BRIEF:
Say how many lines of these entries include the word "level", and answer with the number alone.

Saved entries
****

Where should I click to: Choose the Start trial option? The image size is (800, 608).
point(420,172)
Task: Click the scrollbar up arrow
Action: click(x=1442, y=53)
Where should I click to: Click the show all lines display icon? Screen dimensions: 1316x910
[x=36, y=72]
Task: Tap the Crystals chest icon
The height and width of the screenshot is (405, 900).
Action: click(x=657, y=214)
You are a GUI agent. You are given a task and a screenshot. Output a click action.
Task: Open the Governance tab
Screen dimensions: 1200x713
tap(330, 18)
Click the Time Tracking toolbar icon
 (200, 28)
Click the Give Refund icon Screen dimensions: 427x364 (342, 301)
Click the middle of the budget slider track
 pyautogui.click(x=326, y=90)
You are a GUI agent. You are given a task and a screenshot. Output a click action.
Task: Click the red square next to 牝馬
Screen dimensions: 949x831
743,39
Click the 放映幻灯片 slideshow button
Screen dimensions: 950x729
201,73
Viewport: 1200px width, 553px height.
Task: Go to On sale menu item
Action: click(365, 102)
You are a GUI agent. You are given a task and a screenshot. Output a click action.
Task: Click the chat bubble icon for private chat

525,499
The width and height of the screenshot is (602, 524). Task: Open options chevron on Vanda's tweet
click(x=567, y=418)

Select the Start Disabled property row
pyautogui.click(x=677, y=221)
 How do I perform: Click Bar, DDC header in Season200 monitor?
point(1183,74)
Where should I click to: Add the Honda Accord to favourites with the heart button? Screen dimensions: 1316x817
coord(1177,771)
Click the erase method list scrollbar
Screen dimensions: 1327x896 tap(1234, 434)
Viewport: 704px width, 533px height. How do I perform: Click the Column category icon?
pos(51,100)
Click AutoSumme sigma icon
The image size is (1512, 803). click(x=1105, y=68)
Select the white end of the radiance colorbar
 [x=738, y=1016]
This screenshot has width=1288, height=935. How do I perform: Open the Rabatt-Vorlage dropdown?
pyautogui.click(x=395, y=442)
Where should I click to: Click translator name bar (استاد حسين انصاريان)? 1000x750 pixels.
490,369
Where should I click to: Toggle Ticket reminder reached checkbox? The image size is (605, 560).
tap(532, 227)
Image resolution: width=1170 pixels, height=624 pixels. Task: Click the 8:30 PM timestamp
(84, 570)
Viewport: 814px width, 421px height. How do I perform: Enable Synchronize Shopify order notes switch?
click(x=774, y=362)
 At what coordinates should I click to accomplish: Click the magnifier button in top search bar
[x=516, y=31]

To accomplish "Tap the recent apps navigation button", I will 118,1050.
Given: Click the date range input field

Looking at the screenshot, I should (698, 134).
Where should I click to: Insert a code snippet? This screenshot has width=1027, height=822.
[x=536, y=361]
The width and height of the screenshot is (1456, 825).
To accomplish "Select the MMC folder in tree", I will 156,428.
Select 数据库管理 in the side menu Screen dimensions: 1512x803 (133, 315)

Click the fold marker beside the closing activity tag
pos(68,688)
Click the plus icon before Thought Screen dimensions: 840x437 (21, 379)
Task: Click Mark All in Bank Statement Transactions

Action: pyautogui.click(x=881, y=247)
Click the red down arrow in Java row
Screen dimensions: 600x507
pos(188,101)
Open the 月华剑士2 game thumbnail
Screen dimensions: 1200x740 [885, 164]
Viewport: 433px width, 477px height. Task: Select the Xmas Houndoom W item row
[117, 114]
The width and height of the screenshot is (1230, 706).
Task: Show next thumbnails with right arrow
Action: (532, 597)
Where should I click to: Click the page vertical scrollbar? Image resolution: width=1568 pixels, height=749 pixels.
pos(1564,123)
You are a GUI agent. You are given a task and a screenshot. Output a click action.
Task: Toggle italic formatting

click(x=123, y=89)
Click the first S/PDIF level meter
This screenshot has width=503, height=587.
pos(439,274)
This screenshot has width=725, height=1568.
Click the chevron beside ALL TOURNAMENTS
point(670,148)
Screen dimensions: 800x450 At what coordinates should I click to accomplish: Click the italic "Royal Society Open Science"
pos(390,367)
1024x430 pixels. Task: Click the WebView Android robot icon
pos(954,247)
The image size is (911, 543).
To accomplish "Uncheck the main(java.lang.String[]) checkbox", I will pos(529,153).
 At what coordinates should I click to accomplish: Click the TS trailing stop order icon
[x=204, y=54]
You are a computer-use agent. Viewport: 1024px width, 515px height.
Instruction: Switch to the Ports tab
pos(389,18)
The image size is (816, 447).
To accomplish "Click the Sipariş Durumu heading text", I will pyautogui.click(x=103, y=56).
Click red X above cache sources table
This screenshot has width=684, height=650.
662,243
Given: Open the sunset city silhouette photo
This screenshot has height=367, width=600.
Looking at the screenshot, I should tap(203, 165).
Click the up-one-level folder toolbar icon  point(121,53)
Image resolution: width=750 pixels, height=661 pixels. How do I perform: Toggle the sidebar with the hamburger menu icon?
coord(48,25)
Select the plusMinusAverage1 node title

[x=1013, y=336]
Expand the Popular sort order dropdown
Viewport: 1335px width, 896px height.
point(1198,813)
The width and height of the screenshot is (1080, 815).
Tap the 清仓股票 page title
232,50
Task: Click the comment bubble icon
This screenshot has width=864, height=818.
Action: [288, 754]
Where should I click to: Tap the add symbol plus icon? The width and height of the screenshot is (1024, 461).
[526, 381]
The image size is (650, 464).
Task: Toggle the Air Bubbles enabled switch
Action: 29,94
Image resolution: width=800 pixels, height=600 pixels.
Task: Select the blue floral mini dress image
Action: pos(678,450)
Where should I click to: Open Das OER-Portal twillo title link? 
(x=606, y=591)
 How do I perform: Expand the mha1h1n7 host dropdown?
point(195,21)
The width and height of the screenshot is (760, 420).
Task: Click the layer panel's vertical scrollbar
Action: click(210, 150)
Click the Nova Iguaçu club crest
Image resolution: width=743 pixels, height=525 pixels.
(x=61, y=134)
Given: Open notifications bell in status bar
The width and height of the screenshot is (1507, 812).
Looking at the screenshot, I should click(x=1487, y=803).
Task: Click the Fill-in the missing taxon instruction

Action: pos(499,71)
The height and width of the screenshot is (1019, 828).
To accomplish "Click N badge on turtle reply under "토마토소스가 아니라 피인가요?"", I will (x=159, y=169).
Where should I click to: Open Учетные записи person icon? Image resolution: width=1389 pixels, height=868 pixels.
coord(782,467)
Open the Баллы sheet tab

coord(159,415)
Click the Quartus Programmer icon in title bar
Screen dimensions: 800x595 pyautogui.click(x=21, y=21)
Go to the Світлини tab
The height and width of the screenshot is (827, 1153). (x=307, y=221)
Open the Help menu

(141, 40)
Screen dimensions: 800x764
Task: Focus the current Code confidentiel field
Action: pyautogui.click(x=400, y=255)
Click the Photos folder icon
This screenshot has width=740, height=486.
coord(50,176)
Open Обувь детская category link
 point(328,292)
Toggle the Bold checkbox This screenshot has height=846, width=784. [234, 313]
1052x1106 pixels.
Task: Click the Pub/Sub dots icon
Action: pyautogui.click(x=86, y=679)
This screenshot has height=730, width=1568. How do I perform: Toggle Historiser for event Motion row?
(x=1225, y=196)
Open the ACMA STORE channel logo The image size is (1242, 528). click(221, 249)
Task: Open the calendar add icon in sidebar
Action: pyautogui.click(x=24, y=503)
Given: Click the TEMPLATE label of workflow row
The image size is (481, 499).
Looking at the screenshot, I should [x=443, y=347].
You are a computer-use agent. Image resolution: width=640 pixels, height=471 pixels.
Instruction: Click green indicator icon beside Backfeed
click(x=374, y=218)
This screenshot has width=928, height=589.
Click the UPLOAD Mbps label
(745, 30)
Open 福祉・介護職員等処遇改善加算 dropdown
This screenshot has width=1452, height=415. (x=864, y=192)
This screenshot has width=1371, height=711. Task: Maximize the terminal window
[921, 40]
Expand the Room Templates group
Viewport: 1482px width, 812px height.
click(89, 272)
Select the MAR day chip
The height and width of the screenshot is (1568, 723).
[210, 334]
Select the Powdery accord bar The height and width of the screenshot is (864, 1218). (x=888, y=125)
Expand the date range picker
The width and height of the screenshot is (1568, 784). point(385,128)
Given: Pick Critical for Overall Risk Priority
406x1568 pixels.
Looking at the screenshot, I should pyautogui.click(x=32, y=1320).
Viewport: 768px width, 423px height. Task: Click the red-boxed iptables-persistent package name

****

OUTPUT OF THE TASK:
2